En dehors des villes, les véhicules de transport et de particuliers roulent aussi à l’électricité. Le réservoir d’énergie est une batterie électrochimique ou un conteneur à hydrogène qui alimente une pile à combustible avec un bien meilleur rendement que les moteurs thermiques. Dans les stations-service, les camions et les voitures font le plein d’hydrogène ou effectuent une recharge rapide de leurs batteries.

Energies renouvelables (EnR)

Le mix énergétique est produit et géré à l’échelle régionale : solaire photovoltaïque et thermique, éolien, énergie hydroélectrique des barrages, au fil de l’eau ou marémotrice, géothermie, biomasse et ses multiples potentiels – biogaz, bioéthanol 2G produit à partir de la cellulose, la matière organique la plus abondante sur la Terre (50% de la biomasse), ou biodiesel 3G à partir de microalgues, qui contribuent en plus à la réduction de la concentration de CO2 dans l’atmosphère. Ces biocarburants sont exploités en cogénération.

En y regardant de plus près, à l’exception de la géothermie, toutes les EnR sont alimentées par l’énergie du soleil. Le photovoltaïque et l’éolien pèchent toujours par leur intermittence et leur faible densité qui imposent de multiplier les capteurs, ce qui soulève toujours des problèmes d’acceptabilité, surtout pour les éoliennes à terre. Un accord prévoit qu’à l’échelle régionale, chaque pylône à haute tension doit au minimum être remplacé par une éolienne.

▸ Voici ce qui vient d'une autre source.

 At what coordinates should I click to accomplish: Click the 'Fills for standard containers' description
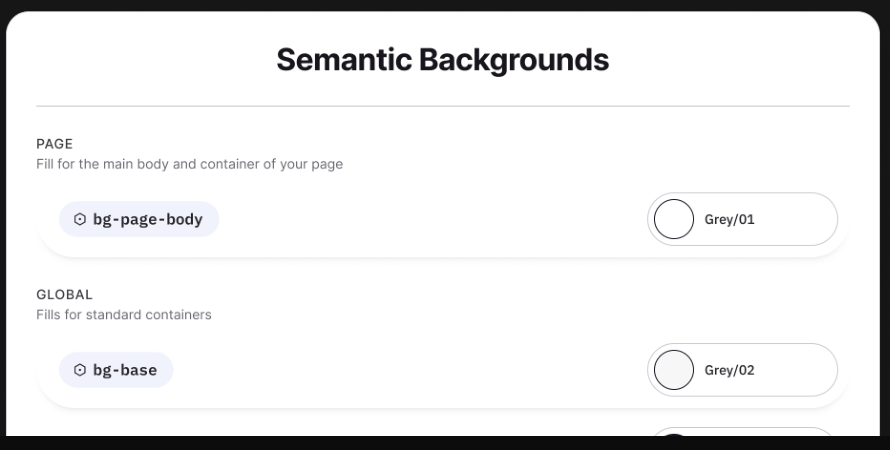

Les génératrices ont une puissance comprise entre 5 et 10 GW et les parcs éoliens sont équipés d’électrolyseurs, l’énergie en excès étant ainsi stockée dans des réservoirs d’hydrogène collecté périodiquement.

L’ensemble des EnR couvrent la mobilité et les besoins domestiques des citoyens qui ont fait les travaux d’isolation qui s’imposent, fait le choix d’équipements électroménagers à faible consommation, le tout géré de façon parcimonieuse et « intelligente » dans le sens de l’optimisation et du séquençage des consommations. De nombreux habitats pavillonnaires bioclimatiques équipés de ressources énergétiques renouvelables sont en autoconsommation.

Appels de forte puissance électrique

Malgré les progrès considérables du stockage de l’électricité, les EnR ne peuvent garantir la couverture simultanée de tous les appels de forte puissance électrique sur de longues périodes : besoins importants des mégalopoles, transports lourds (métros, tramways, TGV, navires, trains de marchandises), industrie, etc. Pour le transport aérien, les vols en altitude stratosphérique des avions long courrier s'effectuent grâce à l’hydrogène qui alimente leurs moteurs électriques via des piles à combustible.

En périphérie des agglomérations, les dépôts de carburants sont aujourd’hui des réservoirs d’hydrogène qui alimentent les stations-service et des piles à combustible de grande taille qui relaient instantanément la production d’électricité quand les EnR n’étalent pas.

Quelle énergie en amont pour la production massive d’électricité et d’hydrogène ? Les centrales nucléaires de deuxième génération sont obsolètes depuis 2030, la construction des EPR (Génération 3) est remplacée progressivement par la Génération 4 qui résout les limites d’approvisionnement en uranium et la production de déchets radioactifs. Mais soyons patients ; les résultats du réacteur à fusion contrôlée ITER sont encourageants, ce qui devrait ouvrir la voie à une production industrielle vers 2080. Ce sera l’ultime défi énergétique : la maîtrise d’un soleil sur Terre, une ressource énergétique abondante et inépuisable dont l’impact sur l’environnement sera très limité.

Ainsi en deux siècles, l’intelligence humaine aura réussi le pari insensé de court-circuiter le temps, les millions d’années nécessaires pour transformer en énergies fossiles la matière végétale issue de la photosynthèse des plantes sous l’action du soleil. On en revient toujours à la recherche du soleil, le maître de la vie sur Terre.